- [Stored items]
::::

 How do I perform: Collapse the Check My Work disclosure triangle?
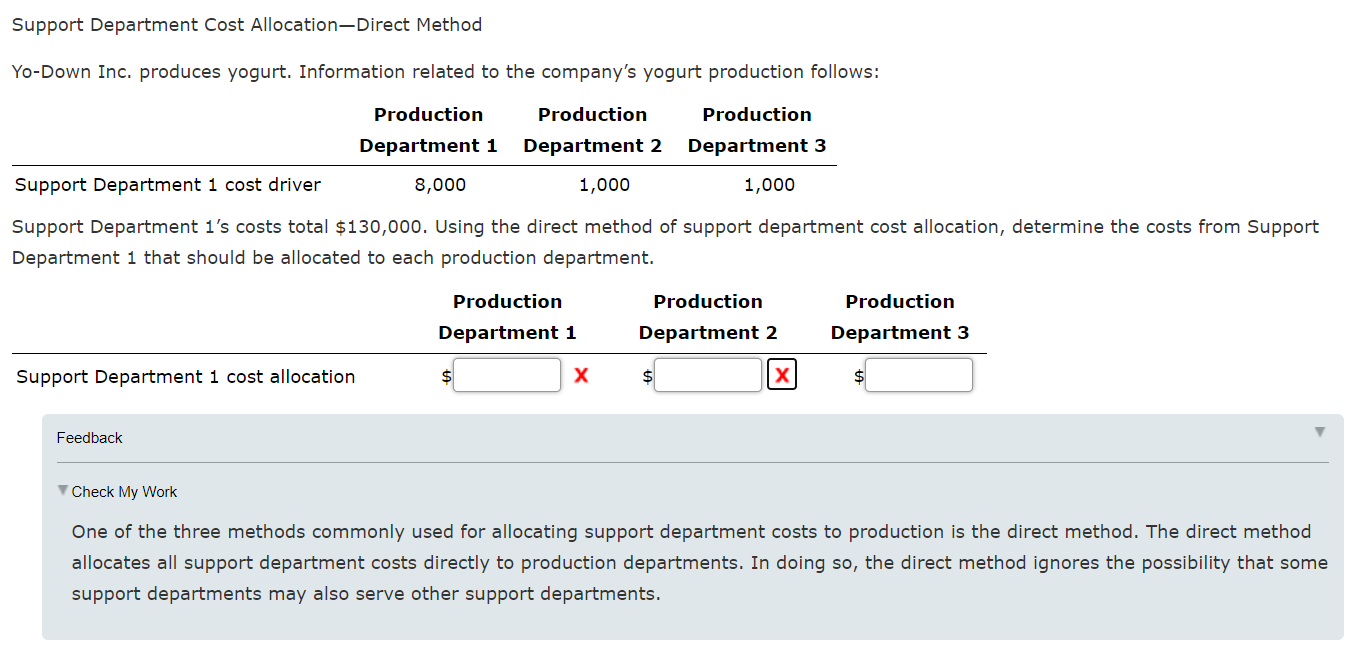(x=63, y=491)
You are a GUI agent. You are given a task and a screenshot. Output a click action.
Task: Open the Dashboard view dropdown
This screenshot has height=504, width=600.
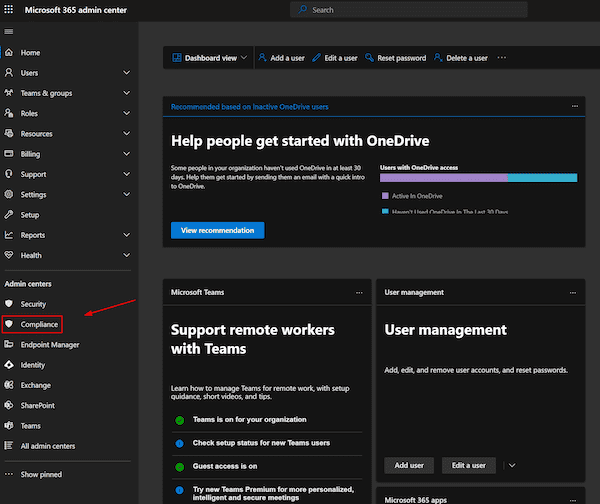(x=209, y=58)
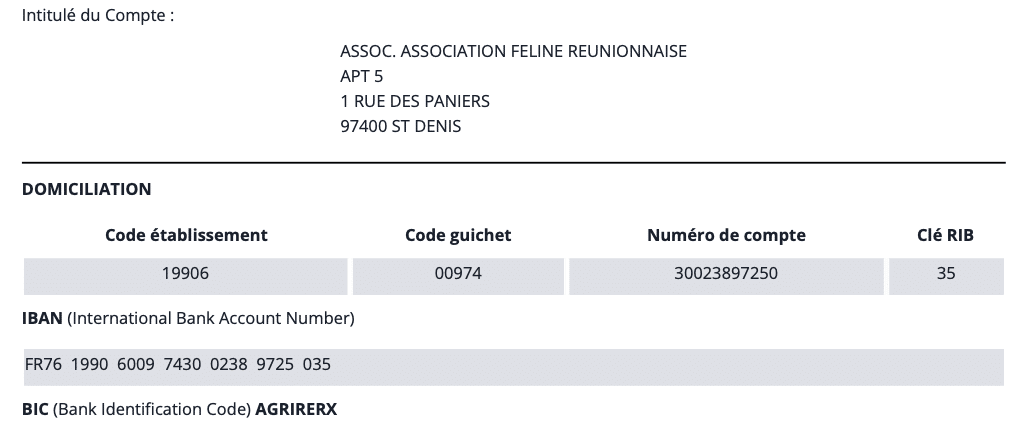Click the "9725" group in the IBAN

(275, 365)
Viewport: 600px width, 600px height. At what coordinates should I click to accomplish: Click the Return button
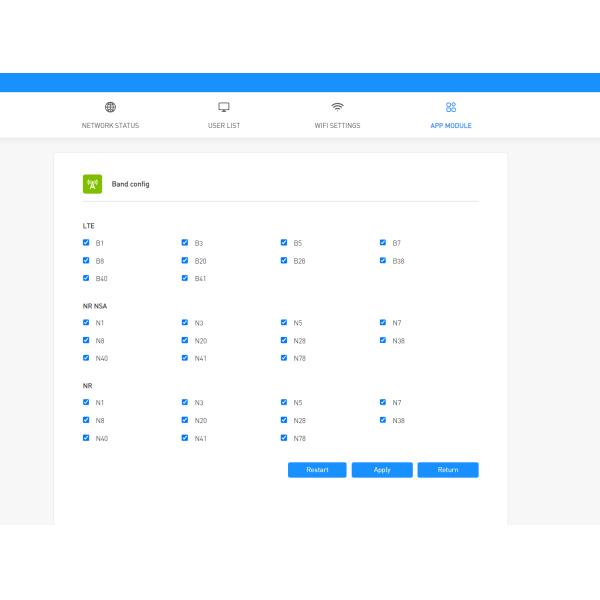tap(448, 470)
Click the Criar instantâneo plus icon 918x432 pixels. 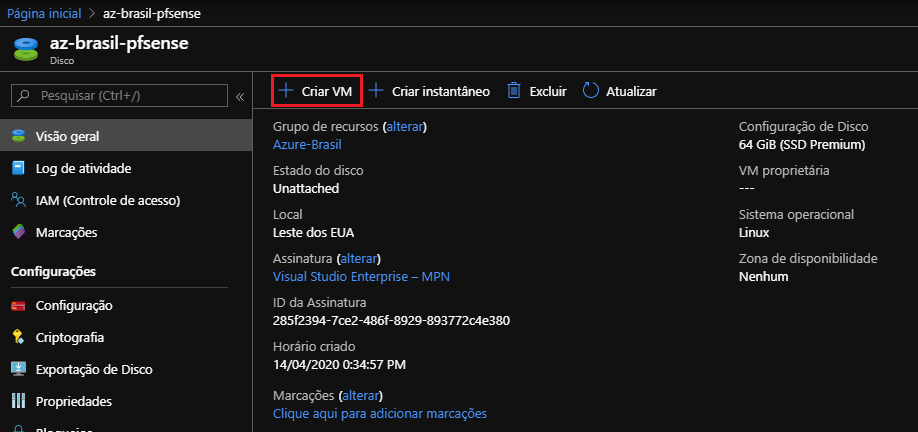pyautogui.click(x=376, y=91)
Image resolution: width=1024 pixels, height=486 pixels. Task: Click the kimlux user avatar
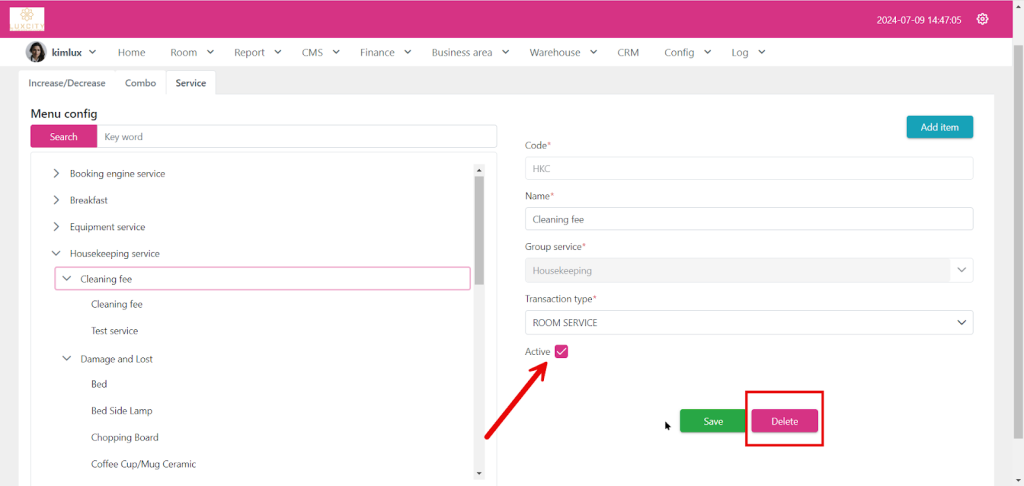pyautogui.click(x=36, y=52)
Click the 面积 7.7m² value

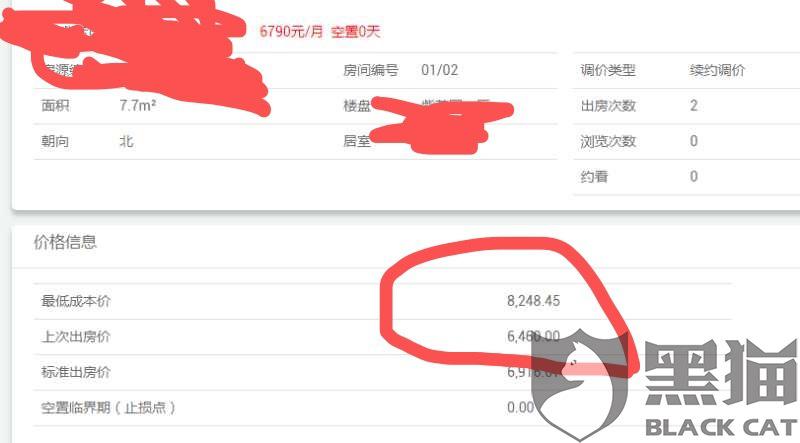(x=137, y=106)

::::

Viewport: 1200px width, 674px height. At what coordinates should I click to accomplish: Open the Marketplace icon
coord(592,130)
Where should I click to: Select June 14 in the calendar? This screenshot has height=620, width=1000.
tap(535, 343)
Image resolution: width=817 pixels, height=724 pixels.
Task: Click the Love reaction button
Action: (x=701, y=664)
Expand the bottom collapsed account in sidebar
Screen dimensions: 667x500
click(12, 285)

::::

- [Task objective]
Each line in the entries above, starting at the line with "Where should I" and ending at the line with "Expand the bottom", is to be printed exactly, and only those lines.

- [Answer to the exercise]
Where should I click to: Select June 14 in the calendar? This screenshot has height=620, width=1000.
tap(535, 343)
Image resolution: width=817 pixels, height=724 pixels.
Task: Click the Love reaction button
Action: (x=701, y=664)
Expand the bottom collapsed account in sidebar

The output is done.